Copy every line of the records that includes the word "menu".

Stored data entries:
==========

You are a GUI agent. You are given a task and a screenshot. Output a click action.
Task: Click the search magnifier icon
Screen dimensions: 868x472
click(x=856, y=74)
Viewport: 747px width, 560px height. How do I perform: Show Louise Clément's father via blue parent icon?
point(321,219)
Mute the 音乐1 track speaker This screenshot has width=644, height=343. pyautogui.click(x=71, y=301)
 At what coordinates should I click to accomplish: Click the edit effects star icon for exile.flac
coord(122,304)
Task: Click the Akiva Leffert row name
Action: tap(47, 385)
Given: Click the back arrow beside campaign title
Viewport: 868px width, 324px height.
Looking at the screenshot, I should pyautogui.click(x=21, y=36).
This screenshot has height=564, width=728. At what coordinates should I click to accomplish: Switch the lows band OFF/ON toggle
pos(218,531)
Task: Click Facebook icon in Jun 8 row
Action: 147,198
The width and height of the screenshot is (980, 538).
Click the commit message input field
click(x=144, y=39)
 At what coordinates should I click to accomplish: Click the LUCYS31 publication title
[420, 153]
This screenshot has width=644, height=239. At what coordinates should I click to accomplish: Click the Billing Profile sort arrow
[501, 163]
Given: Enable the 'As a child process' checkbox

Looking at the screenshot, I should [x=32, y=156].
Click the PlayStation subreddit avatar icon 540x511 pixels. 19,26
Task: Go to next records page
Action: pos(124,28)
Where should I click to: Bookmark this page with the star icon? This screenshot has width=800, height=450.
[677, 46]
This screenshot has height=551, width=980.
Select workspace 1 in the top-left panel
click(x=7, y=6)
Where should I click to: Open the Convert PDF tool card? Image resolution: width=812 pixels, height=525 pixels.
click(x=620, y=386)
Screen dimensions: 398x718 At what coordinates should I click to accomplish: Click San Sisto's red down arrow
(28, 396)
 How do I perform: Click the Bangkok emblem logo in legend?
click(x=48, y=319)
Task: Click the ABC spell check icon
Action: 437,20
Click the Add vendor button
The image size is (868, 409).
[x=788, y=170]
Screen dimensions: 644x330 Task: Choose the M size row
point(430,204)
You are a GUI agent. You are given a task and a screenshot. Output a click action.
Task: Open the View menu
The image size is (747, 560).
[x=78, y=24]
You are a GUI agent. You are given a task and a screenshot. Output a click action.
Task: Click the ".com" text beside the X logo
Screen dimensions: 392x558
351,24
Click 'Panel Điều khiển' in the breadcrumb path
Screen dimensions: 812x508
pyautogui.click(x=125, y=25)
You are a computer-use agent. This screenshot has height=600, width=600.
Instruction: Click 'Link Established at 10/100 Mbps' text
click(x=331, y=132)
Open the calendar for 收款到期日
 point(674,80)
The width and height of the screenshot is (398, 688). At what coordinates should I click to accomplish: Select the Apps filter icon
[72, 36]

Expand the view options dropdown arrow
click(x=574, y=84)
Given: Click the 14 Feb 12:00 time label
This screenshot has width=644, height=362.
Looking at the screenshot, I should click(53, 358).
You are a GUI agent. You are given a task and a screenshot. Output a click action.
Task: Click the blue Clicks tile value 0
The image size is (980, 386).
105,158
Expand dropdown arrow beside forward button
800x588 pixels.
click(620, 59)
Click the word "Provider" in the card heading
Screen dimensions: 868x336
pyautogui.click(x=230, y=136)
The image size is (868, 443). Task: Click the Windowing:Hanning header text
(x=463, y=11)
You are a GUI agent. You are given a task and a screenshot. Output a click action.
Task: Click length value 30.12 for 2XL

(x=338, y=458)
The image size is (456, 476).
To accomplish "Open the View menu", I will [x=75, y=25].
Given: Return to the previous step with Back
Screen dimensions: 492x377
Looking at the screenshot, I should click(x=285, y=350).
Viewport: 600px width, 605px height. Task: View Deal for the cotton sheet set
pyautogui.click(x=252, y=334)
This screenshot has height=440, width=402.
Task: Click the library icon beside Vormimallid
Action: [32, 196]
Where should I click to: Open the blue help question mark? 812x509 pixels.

==========

* **The answer**:
Task: Open the View menu
To accomplish "Open the View menu", I will [x=75, y=25].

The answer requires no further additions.